Can you rewrite the records below as a JSON list of strings, one string per line and no blank lines, starting at the line that contains "is (720, 1280)." and stopping after the line that contains "tap(125, 1191)"?

▬▬▬▬▬▬▬▬▬▬

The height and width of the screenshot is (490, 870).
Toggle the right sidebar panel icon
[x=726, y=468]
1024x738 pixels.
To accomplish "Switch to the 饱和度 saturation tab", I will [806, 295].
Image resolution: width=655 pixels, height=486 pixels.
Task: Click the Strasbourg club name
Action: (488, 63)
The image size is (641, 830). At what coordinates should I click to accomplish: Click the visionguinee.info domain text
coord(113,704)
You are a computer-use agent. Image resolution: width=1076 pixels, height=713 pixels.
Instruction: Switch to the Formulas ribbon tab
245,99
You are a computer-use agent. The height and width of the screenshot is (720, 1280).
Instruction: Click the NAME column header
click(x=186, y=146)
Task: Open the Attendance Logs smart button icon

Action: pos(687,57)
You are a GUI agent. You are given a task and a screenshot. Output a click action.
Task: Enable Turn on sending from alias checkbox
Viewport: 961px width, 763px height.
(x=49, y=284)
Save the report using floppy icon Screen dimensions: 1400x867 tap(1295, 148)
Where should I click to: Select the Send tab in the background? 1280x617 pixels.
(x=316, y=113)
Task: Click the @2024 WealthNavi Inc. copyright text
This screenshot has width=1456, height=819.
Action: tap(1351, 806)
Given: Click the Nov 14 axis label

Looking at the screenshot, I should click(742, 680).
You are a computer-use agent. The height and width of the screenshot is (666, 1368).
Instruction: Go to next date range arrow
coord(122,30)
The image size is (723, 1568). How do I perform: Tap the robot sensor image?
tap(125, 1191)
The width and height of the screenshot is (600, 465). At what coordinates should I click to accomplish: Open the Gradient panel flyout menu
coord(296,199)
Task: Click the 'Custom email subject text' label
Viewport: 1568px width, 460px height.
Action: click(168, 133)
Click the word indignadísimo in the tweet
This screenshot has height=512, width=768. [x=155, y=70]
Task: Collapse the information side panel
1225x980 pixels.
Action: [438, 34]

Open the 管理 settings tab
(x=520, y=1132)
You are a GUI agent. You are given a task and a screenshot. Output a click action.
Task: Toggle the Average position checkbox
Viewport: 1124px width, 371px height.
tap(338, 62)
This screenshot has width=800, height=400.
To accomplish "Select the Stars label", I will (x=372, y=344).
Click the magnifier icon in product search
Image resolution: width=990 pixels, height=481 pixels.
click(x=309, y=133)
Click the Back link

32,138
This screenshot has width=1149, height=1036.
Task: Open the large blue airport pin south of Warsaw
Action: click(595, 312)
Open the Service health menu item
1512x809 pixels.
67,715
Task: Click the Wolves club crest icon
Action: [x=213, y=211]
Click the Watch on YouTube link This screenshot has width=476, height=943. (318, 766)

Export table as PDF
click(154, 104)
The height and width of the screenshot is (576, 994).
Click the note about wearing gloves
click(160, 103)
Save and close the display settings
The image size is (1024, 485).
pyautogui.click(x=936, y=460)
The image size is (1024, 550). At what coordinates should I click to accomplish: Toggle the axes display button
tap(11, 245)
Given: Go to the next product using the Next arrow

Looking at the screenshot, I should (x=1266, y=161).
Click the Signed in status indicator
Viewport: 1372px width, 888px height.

▬▬▬▬▬▬▬▬▬▬

→ **Solved problem**:
[
  "You are a computer-use agent. The height and width of the screenshot is (720, 1280).",
  "Instruction: Click the NAME column header",
  "click(x=186, y=146)",
  "Task: Open the Attendance Logs smart button icon",
  "Action: pos(687,57)",
  "You are a GUI agent. You are given a task and a screenshot. Output a click action.",
  "Task: Enable Turn on sending from alias checkbox",
  "Viewport: 961px width, 763px height.",
  "(x=49, y=284)",
  "Save the report using floppy icon Screen dimensions: 1400x867 tap(1295, 148)",
  "Where should I click to: Select the Send tab in the background? 1280x617 pixels.",
  "(x=316, y=113)",
  "Task: Click the @2024 WealthNavi Inc. copyright text",
  "This screenshot has width=1456, height=819.",
  "Action: tap(1351, 806)",
  "Given: Click the Nov 14 axis label",
  "Looking at the screenshot, I should click(742, 680).",
  "You are a computer-use agent. The height and width of the screenshot is (666, 1368).",
  "Instruction: Go to next date range arrow",
  "coord(122,30)",
  "The image size is (723, 1568). How do I perform: Tap the robot sensor image?",
  "tap(125, 1191)"
]